[Items from a data source]
+ + + + + + +
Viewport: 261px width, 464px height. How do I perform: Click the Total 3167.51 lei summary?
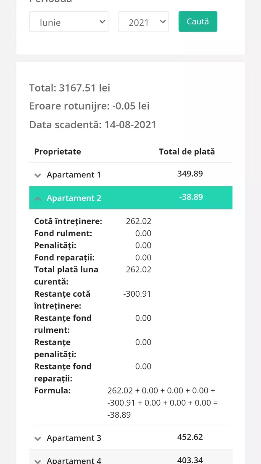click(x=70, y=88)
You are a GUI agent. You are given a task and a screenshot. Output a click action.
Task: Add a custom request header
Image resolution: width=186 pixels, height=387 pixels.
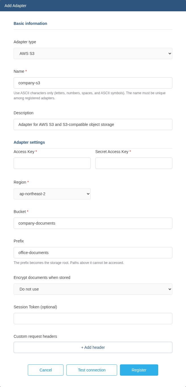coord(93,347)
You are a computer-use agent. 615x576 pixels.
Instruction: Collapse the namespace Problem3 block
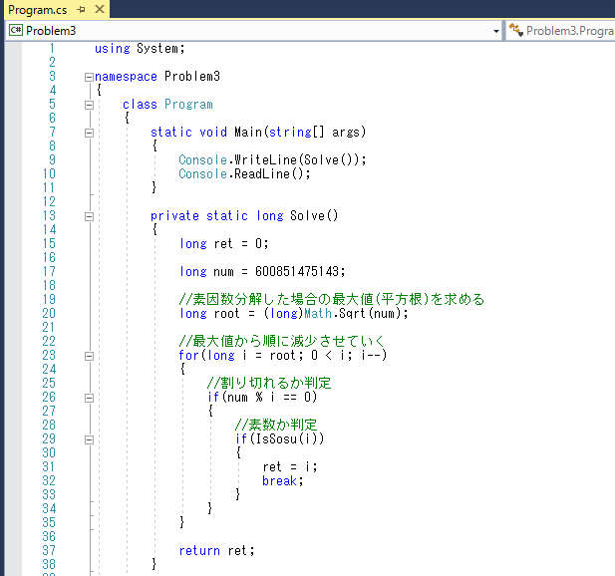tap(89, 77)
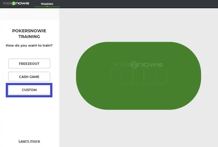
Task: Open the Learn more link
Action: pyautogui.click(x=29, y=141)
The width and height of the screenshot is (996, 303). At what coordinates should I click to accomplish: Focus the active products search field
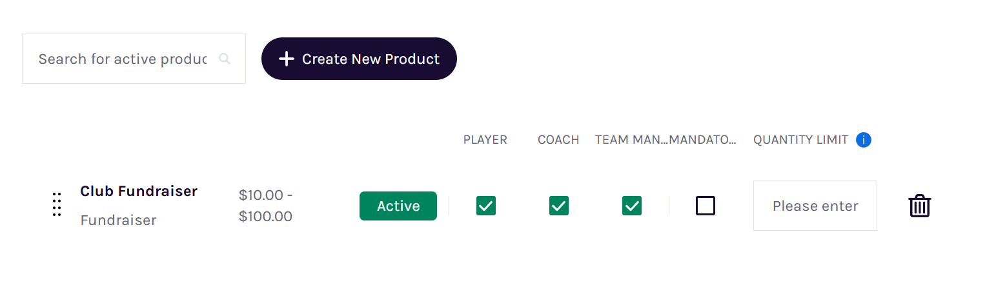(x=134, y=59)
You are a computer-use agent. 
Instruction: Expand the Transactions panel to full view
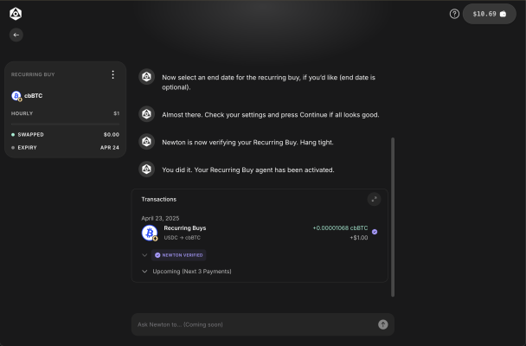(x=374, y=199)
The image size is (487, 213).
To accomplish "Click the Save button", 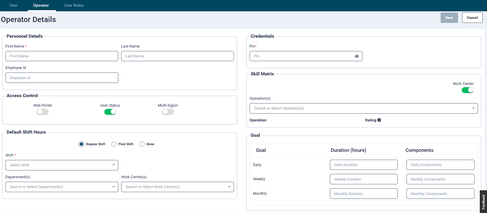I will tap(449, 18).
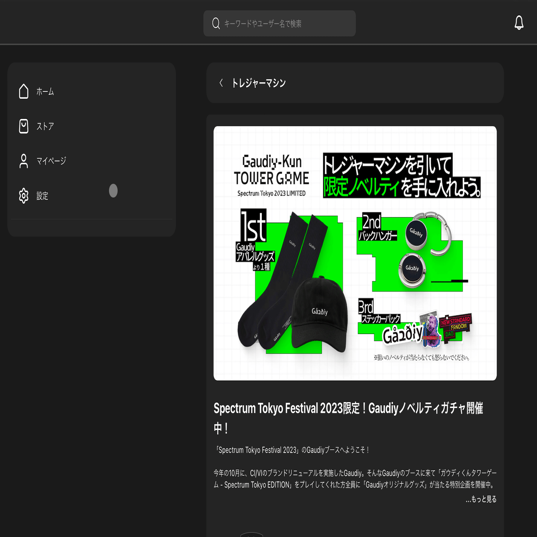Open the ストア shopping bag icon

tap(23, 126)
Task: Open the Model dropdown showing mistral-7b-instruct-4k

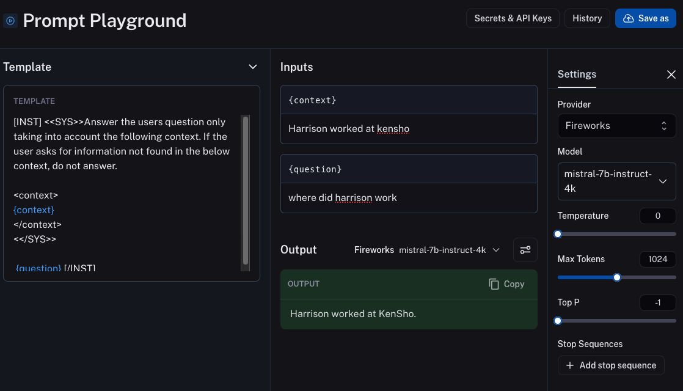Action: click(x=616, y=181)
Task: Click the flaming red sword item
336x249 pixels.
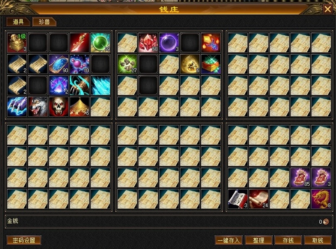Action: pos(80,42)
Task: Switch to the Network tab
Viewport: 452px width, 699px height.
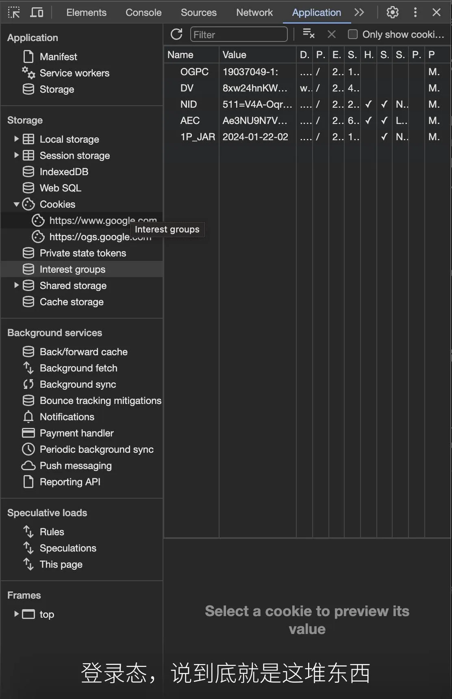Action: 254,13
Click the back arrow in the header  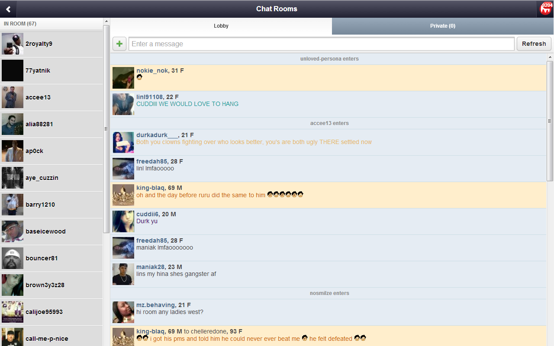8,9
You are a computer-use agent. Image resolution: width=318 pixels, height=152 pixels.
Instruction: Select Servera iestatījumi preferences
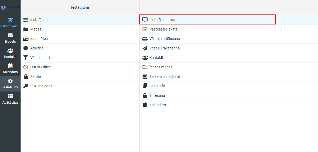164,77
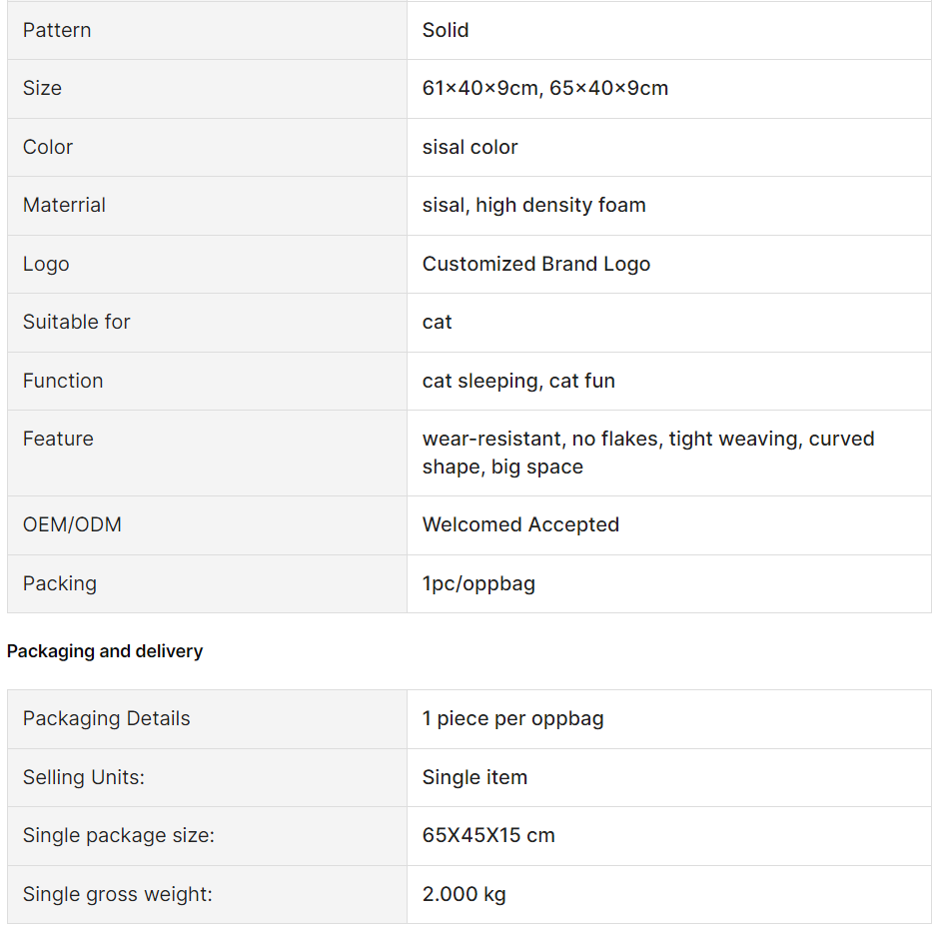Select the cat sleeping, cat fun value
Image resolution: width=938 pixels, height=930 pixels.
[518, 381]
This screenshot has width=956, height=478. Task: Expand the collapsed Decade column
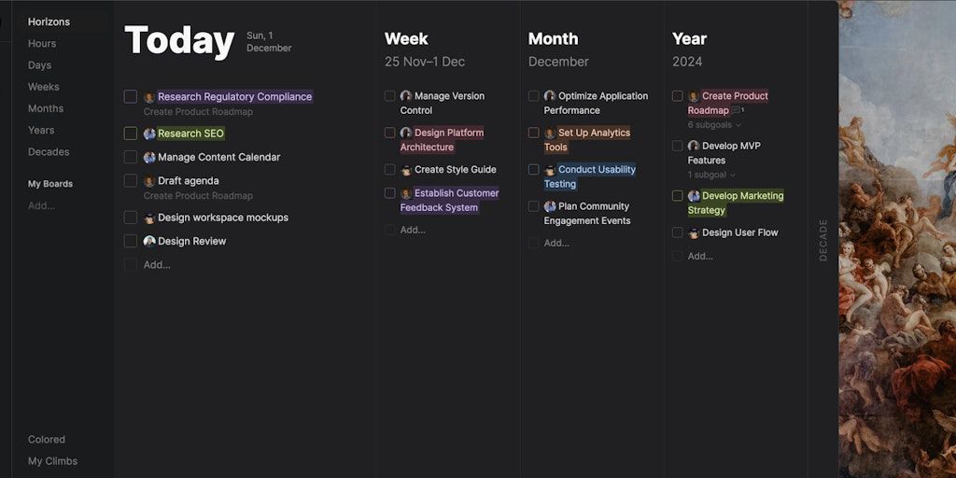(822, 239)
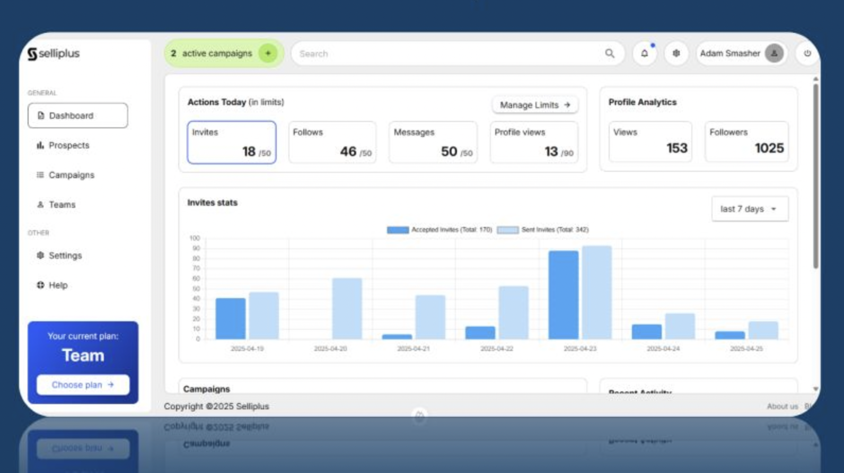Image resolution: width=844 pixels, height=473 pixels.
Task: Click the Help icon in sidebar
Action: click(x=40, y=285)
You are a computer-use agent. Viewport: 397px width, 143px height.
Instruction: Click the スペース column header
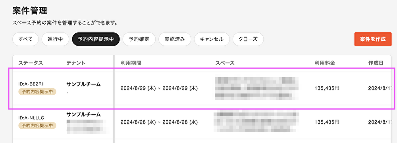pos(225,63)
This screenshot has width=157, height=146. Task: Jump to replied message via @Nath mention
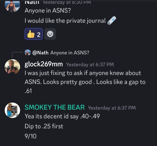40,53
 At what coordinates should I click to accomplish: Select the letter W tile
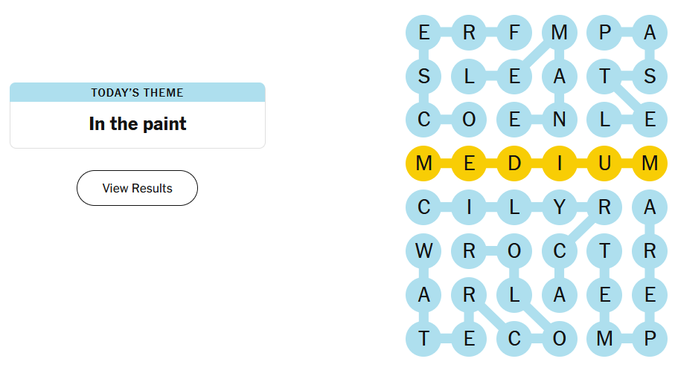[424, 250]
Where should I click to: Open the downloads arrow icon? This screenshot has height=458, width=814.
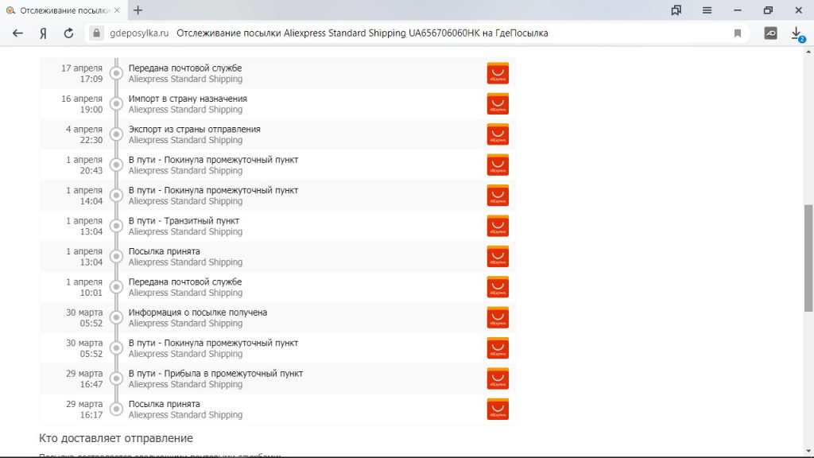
+ + + + + + +
■ **What you have to do**
Once a line of the records is found to contain "agent", copy it out.

■ **Exercise result**
You are a GUI agent. You are given a task and a screenshot. Output a click action.
You are a computer-use agent. 615x576 pixels.
You are a computer-use agent. 
You are a computer-use agent. Image resolution: width=318 pixels, height=152 pixels.
You are a computer-use agent. Viewport: 397px width, 143px height.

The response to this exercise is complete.